■ The exercise
Copy the data below word for word, starting at the line that contains "Describe the element" and ending with the last line of the data.

■ Stored data

++++++++++

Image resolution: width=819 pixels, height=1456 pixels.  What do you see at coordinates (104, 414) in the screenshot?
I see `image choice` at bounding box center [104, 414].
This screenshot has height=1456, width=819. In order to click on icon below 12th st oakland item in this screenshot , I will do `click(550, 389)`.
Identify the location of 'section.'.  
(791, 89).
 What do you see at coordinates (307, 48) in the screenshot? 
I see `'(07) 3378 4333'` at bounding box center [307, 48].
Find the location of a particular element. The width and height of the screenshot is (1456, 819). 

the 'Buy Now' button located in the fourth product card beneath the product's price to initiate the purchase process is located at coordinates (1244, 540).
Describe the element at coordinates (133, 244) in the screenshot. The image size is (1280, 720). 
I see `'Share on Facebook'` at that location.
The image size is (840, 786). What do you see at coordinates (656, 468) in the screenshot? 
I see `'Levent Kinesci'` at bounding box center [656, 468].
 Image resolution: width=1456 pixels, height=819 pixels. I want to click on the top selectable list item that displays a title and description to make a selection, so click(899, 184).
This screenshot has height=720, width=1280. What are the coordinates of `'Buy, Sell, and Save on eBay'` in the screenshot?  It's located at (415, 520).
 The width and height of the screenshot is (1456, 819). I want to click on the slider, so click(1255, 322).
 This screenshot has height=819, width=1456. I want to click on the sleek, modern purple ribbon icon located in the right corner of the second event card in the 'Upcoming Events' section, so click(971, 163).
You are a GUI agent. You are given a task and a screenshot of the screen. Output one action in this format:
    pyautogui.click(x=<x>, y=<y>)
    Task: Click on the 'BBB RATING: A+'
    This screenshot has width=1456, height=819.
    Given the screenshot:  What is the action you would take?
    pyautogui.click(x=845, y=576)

++++++++++

■ Worked answer
Describe the element at coordinates (133, 244) in the screenshot. The image size is (1280, 720). 
I see `'Share on Facebook'` at that location.
The image size is (840, 786). What do you see at coordinates (656, 468) in the screenshot? 
I see `'Levent Kinesci'` at bounding box center [656, 468].
 Image resolution: width=1456 pixels, height=819 pixels. I want to click on the top selectable list item that displays a title and description to make a selection, so click(899, 184).
This screenshot has height=720, width=1280. What are the coordinates of `'Buy, Sell, and Save on eBay'` in the screenshot?  It's located at (415, 520).
 The width and height of the screenshot is (1456, 819). I want to click on the slider, so click(1255, 322).
 This screenshot has height=819, width=1456. I want to click on the sleek, modern purple ribbon icon located in the right corner of the second event card in the 'Upcoming Events' section, so click(971, 163).
You are a GUI agent. You are given a task and a screenshot of the screen. Output one action in this format:
    pyautogui.click(x=<x>, y=<y>)
    Task: Click on the 'BBB RATING: A+'
    This screenshot has width=1456, height=819.
    Given the screenshot:  What is the action you would take?
    pyautogui.click(x=845, y=576)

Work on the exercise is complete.